What is needed »
Line by line, output the data that follows exactly as written.
== Records provided ==
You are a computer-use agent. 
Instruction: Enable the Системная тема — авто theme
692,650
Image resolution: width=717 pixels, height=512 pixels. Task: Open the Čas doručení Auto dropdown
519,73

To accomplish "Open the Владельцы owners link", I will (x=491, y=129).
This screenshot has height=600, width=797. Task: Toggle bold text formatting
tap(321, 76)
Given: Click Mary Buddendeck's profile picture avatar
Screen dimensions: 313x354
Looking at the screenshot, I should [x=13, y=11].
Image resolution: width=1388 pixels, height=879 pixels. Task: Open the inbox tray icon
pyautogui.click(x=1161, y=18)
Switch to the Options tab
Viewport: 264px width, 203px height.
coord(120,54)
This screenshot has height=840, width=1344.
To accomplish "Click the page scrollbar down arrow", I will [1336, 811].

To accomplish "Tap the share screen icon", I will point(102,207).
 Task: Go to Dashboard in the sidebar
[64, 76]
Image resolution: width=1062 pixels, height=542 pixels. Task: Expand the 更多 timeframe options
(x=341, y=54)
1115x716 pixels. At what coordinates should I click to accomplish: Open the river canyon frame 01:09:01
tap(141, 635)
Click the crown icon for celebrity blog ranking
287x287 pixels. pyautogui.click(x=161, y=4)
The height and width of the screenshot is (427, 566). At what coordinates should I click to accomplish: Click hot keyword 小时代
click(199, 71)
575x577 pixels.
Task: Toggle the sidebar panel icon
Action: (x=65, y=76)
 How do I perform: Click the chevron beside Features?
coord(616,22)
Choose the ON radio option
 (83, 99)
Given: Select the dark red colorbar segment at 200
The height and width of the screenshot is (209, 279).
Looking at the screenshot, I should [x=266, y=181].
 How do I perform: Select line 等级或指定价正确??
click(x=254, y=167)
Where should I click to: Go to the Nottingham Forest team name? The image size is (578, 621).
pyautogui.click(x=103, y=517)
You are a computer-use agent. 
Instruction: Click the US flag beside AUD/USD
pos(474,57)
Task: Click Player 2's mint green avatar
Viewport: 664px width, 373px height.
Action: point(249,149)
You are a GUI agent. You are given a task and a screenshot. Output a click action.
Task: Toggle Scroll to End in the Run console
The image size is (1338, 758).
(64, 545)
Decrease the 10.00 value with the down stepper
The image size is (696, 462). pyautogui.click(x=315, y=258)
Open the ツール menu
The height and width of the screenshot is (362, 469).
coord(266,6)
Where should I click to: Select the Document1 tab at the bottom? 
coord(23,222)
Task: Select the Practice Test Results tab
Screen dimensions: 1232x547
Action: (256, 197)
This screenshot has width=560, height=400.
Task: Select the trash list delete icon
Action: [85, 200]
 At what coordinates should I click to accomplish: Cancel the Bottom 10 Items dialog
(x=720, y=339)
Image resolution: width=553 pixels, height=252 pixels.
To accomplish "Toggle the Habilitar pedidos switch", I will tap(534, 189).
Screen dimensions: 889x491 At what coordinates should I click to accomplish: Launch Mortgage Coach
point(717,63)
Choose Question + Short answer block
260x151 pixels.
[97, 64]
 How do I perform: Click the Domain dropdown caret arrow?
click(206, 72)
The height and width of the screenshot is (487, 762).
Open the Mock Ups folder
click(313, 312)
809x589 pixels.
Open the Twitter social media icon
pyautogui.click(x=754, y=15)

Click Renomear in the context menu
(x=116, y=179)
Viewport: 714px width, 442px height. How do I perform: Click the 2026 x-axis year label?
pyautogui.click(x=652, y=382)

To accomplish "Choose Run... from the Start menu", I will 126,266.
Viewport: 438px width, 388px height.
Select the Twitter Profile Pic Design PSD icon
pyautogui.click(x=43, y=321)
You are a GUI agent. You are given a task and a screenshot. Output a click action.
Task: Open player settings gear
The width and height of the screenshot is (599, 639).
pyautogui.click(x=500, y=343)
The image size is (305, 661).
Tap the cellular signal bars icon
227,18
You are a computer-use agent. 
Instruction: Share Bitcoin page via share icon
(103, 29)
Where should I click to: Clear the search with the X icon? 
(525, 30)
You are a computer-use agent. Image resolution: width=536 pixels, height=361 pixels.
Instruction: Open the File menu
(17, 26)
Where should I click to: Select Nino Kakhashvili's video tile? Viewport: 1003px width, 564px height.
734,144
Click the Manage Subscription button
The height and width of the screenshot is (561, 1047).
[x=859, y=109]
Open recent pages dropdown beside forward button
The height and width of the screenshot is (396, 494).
===
Solution to this task »
You are a computer-use agent. 
Instruction: Enable the Системная тема — авто theme
692,650
Image resolution: width=717 pixels, height=512 pixels. Task: Open the Čas doručení Auto dropdown
519,73

To accomplish "Open the Владельцы owners link", I will (x=491, y=129).
This screenshot has height=600, width=797. Task: Toggle bold text formatting
tap(321, 76)
Given: Click Mary Buddendeck's profile picture avatar
Screen dimensions: 313x354
Looking at the screenshot, I should [x=13, y=11].
Image resolution: width=1388 pixels, height=879 pixels. Task: Open the inbox tray icon
pyautogui.click(x=1161, y=18)
Switch to the Options tab
Viewport: 264px width, 203px height.
coord(120,54)
This screenshot has height=840, width=1344.
To accomplish "Click the page scrollbar down arrow", I will [1336, 811].

To accomplish "Tap the share screen icon", I will point(102,207).
 Task: Go to Dashboard in the sidebar
[64, 76]
Image resolution: width=1062 pixels, height=542 pixels. Task: Expand the 更多 timeframe options
(x=341, y=54)
1115x716 pixels. At what coordinates should I click to accomplish: Open the river canyon frame 01:09:01
tap(141, 635)
Click the crown icon for celebrity blog ranking
287x287 pixels. pyautogui.click(x=161, y=4)
The height and width of the screenshot is (427, 566). At what coordinates should I click to accomplish: Click hot keyword 小时代
click(199, 71)
575x577 pixels.
Task: Toggle the sidebar panel icon
Action: (x=65, y=76)
 How do I perform: Click the chevron beside Features?
coord(616,22)
Choose the ON radio option
 (83, 99)
Given: Select the dark red colorbar segment at 200
The height and width of the screenshot is (209, 279).
Looking at the screenshot, I should [x=266, y=181].
 How do I perform: Select line 等级或指定价正确??
click(x=254, y=167)
Where should I click to: Go to the Nottingham Forest team name? The image size is (578, 621).
pyautogui.click(x=103, y=517)
You are a computer-use agent. 
Instruction: Click the US flag beside AUD/USD
pos(474,57)
Task: Click Player 2's mint green avatar
Viewport: 664px width, 373px height.
Action: point(249,149)
You are a GUI agent. You are given a task and a screenshot. Output a click action.
Task: Toggle Scroll to End in the Run console
The image size is (1338, 758).
(64, 545)
Decrease the 10.00 value with the down stepper
The image size is (696, 462). pyautogui.click(x=315, y=258)
Open the ツール menu
The height and width of the screenshot is (362, 469).
coord(266,6)
Where should I click to: Select the Document1 tab at the bottom? 
coord(23,222)
Task: Select the Practice Test Results tab
Screen dimensions: 1232x547
Action: (256, 197)
This screenshot has width=560, height=400.
Task: Select the trash list delete icon
Action: [85, 200]
 At what coordinates should I click to accomplish: Cancel the Bottom 10 Items dialog
(x=720, y=339)
Image resolution: width=553 pixels, height=252 pixels.
To accomplish "Toggle the Habilitar pedidos switch", I will tap(534, 189).
Screen dimensions: 889x491 At what coordinates should I click to accomplish: Launch Mortgage Coach
point(717,63)
Choose Question + Short answer block
260x151 pixels.
[97, 64]
 How do I perform: Click the Domain dropdown caret arrow?
click(206, 72)
The height and width of the screenshot is (487, 762).
Open the Mock Ups folder
click(313, 312)
809x589 pixels.
Open the Twitter social media icon
pyautogui.click(x=754, y=15)

Click Renomear in the context menu
(x=116, y=179)
Viewport: 714px width, 442px height. How do I perform: Click the 2026 x-axis year label?
pyautogui.click(x=652, y=382)

To accomplish "Choose Run... from the Start menu", I will 126,266.
Viewport: 438px width, 388px height.
Select the Twitter Profile Pic Design PSD icon
pyautogui.click(x=43, y=321)
You are a GUI agent. You are given a task and a screenshot. Output a click action.
Task: Open player settings gear
The width and height of the screenshot is (599, 639).
pyautogui.click(x=500, y=343)
The image size is (305, 661).
Tap the cellular signal bars icon
227,18
You are a computer-use agent. 
Instruction: Share Bitcoin page via share icon
(103, 29)
Where should I click to: Clear the search with the X icon? 
(525, 30)
You are a computer-use agent. Image resolution: width=536 pixels, height=361 pixels.
Instruction: Open the File menu
(17, 26)
Where should I click to: Select Nino Kakhashvili's video tile? Viewport: 1003px width, 564px height.
734,144
Click the Manage Subscription button
The height and width of the screenshot is (561, 1047).
[x=859, y=109]
Open recent pages dropdown beside forward button
The height and width of the screenshot is (396, 494).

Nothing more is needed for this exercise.